Article:
## Start

Lavanya Sankaran’s new book examines the complexities inherent in a postindustrialised metropolis, says Time Out

The Bangalore that’s presented in the pages of The Hope Factory, a book by Lavanya Sankaran, is a familiar city, constrained by bureaucracy, corruption and of course, the limitation of class. The author describes the flesh and bones of this metropolis by way of two parallel stories: that of Anand, an upper middle class entrepreneur whose dream is to expand his factory by buying new land in the city, and Kamala, who works as a maid in Anand’s bungalow, and purposes her life around that of her son, Narayan.

“It’s a personal exploration using whatever talent sets I have, and what I am capable of,” said Sankaran, who worked on the novel for the last six years. “When you’re writing literary fiction, you are not just being a sociologist, you’re being a political analyst, an economic analyst; it’s more multi-layered.”

Sankaran examines the impact of industrialisation and the resultant urbanisation. “We are seeing this huge urban boom – the expansion of cities in what were earlier fields, slums,” said Sankaran, referring to Anand’s plan to buy up for farm land for his factory and Kamala’s home being swallowed up by the city gradually “It’s happening, not just from one generation to the other. It’s happening every five to ten years now.” Through her two protagonists, Sankaran explores the country’s many contradictions – the haves and the havenots, the middle class and the poor, the individual and the family – while steering clear of stereotypes that are often a mainstay in Indian literary fiction. For instance, while Anand is busy negotiating with the Japanese for a new automobile contract, his staff insists on following auspicious temple rituals for the deal to go smoothly.

## End

Set task 1: In the review of The Hope Factory, what is Kamala's job?
Set task 2: Write the next part of the review of The Hope Factory, picking up right after its final sentence.

Stored records:
## Start

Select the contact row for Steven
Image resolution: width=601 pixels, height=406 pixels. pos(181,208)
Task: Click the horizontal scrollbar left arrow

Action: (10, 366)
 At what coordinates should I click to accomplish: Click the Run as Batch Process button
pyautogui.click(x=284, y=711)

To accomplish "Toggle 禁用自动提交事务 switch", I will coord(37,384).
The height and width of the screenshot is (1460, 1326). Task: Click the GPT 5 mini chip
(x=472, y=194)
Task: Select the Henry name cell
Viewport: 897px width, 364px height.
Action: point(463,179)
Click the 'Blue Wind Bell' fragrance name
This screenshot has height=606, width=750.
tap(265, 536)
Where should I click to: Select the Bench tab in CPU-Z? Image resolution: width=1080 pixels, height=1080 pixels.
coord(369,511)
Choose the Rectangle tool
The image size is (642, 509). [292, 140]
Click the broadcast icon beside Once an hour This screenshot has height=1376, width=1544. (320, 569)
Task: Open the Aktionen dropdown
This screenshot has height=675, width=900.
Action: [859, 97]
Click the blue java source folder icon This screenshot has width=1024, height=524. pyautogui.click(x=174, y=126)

## End

Final result 1: Kamala works as a maid in Anand's bungalow.

Final result 2:
To colour the character of a young entrepreneur, Sankaran shadowed people who worked in industries to figure out how Anand’s daily life would play out. “If you’re writing about something, you have to do it with an understanding of all the issues involved,” she explained. “But to construct characters that are complete in themselves, that is the crux – one of the reasons why it took six years. I didn’t want to handle anyone with the stamp of a stereotype.” This is Sankaran’s second book – her first, The Red Carpet, is an anthology of short stories about Bangalore. This time around, the city she visits could be any metropolis in the country. “You can think of something complex, and India will out-bizarre it,” laughed Sankaran. “I wanted very everyday characters, driven by very everyday concerns. They are not victims. They are reaching for opportunities. They have to manoeuvre the obstacle race of life.” Sankaran deftly evokes empathy for her characters. In fact, Kamala, who is a single mother and has migrated to the city, turns out to be a strong feminist voice who defies the usual fatalist behaviour expected of her.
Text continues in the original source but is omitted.